DIG / Avec 17 800 tonnes consommées chaque année, la viande de brousse occupe une place centrale dans la vie des Gabonais.
Au Gabon, en effet, la viande de brousse n’est pas seulement une tradition culinaire, c’est une composante majeure de la sécurité alimentaire.
Si 38 % de cette consommation provient des zones rurales, la demande explose également dans les centres urbains, où vivent 87 % de la population.
Une économie de poids
Au-delà de l’assiette, la filière est un véritable moteur économique informel.
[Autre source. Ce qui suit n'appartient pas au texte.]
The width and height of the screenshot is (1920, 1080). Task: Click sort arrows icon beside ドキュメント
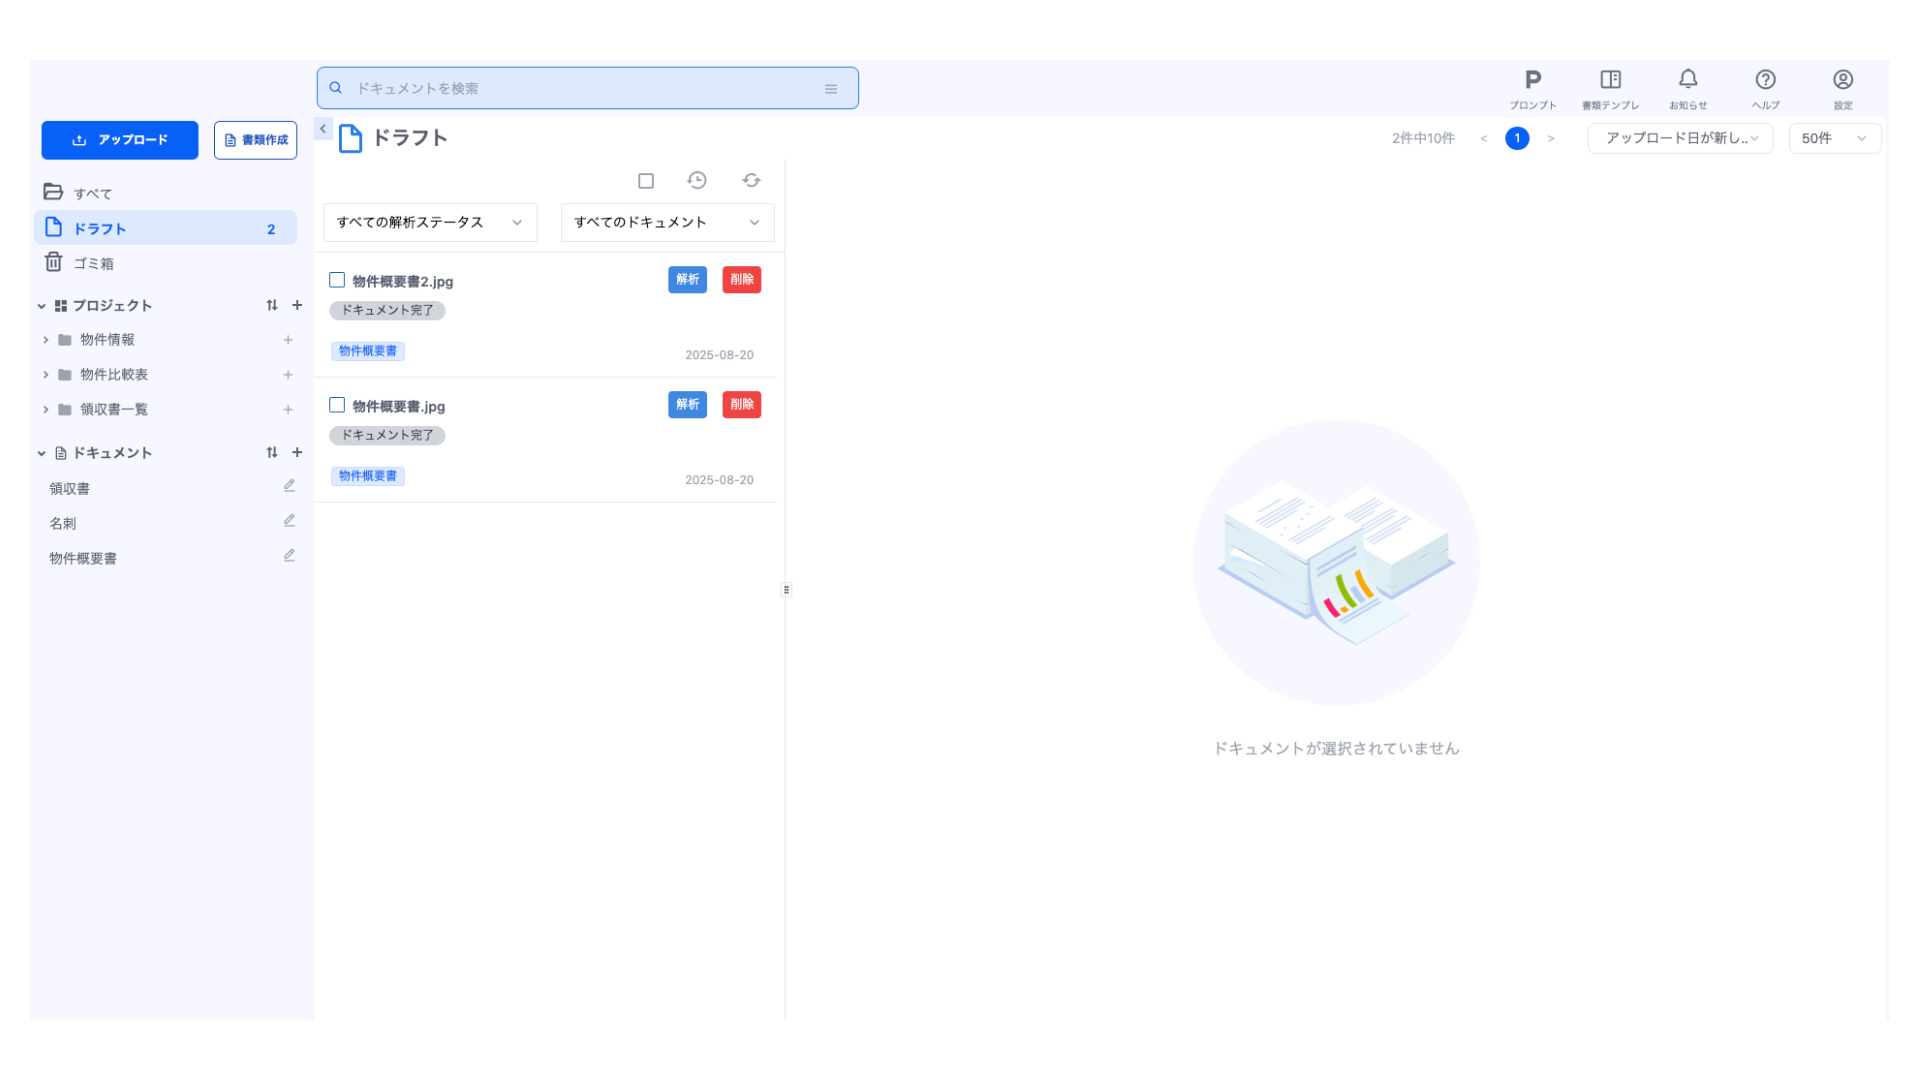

On estime le marché national entre 20 et 27 milliards de FCFA par an.
Avec environ 53 000 chasseurs actifs, cette activité soutient de nombreux foyers, faisant de la viande de brousse une source d’emploi et de revenus non négligeable pour les populations locales.
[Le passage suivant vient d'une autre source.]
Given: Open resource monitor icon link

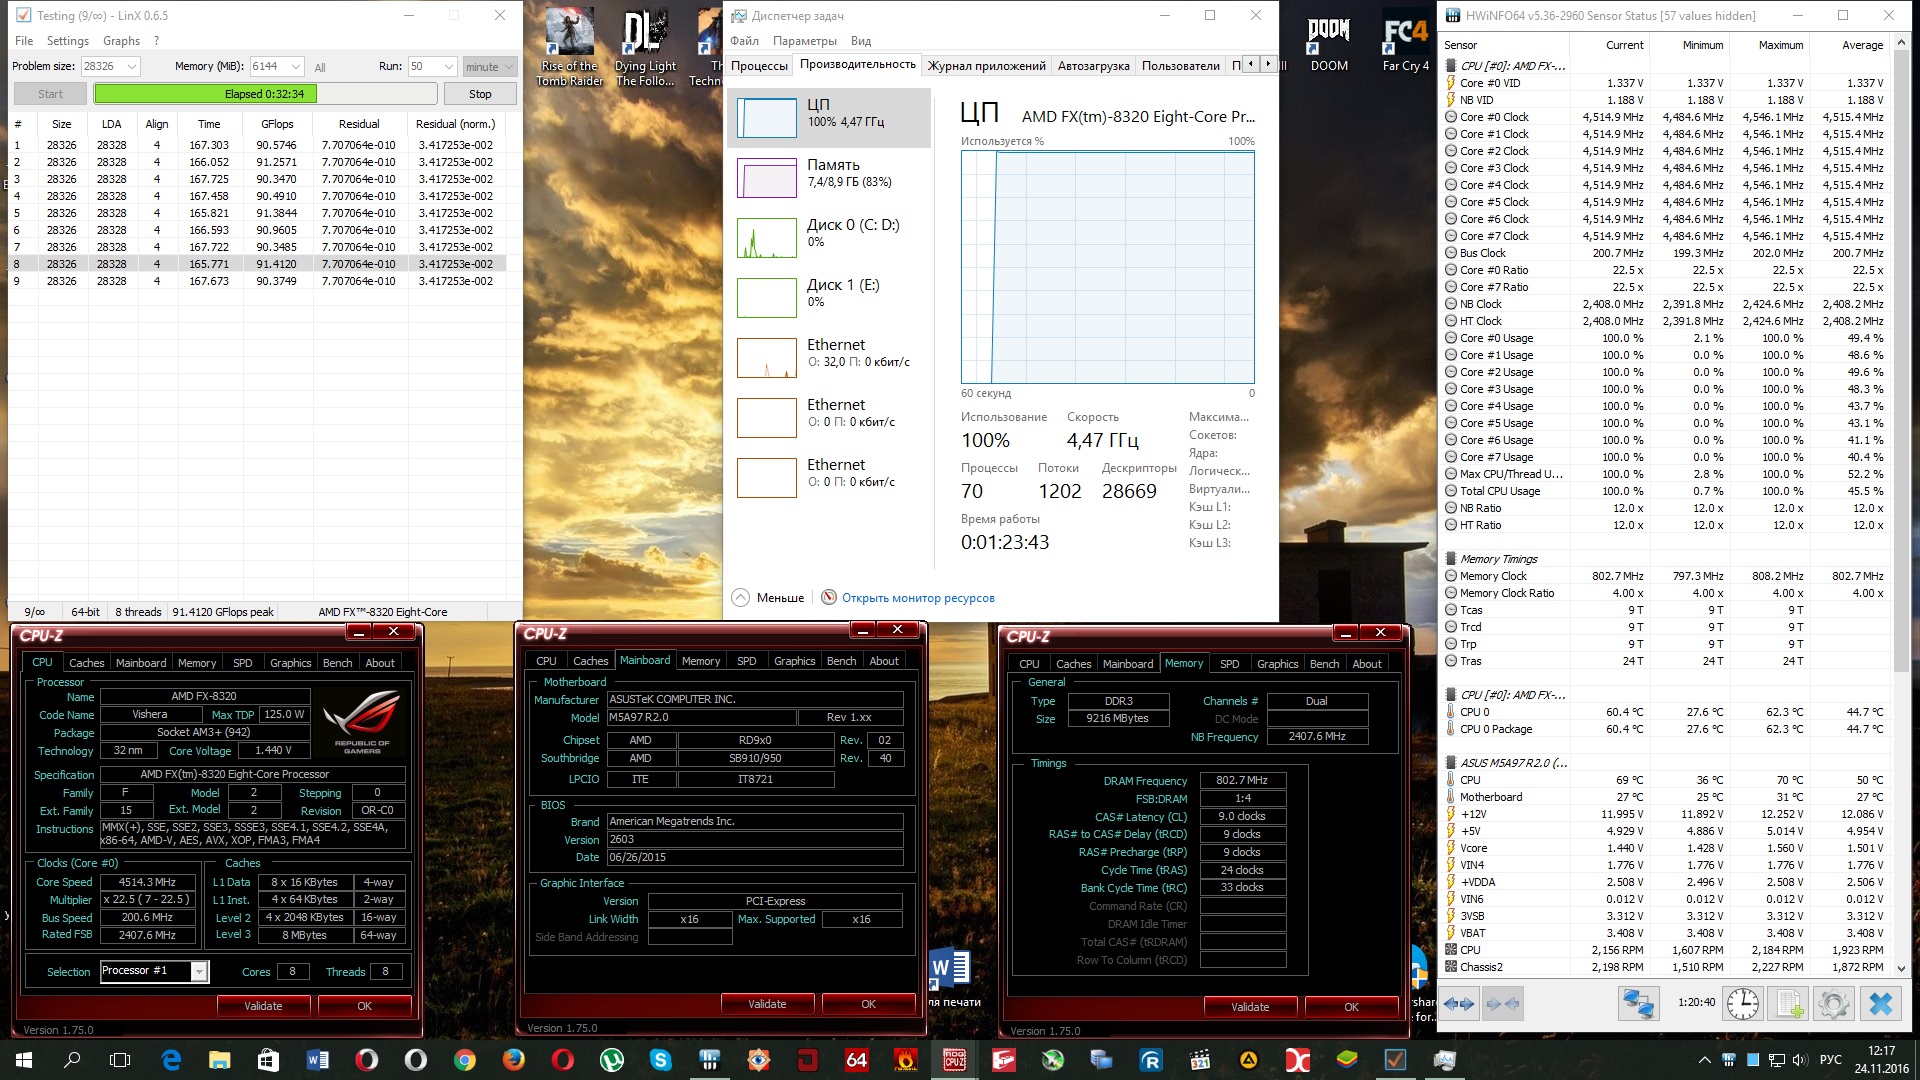Looking at the screenshot, I should [x=829, y=598].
La biodiversité sous pression
Cependant, cette forte demande pèse lourdement sur la faune gabonaise.
Si 144 espèces sont concernées par la chasse, le prélèvement se concentre principalement sur cinq d’entre elles :
-Le porc-épic
-La gazelle
-L’antilope
-Le sanglier
Vers une gestion durable
Face à ce constat, les autorités gabonaises travaillent sur une nouvelle stratégie nationale de gestion de la chasse. L’objectif est de trouver un équilibre fragile : répondre aux besoins alimentaires et économiques des populations tout en protégeant les espèces menacées.
Le défi de demain sera de passer d’une exploitation informelle à une filière régulée et durable, garantissant la survie de la faune sauvage pour les générations futures.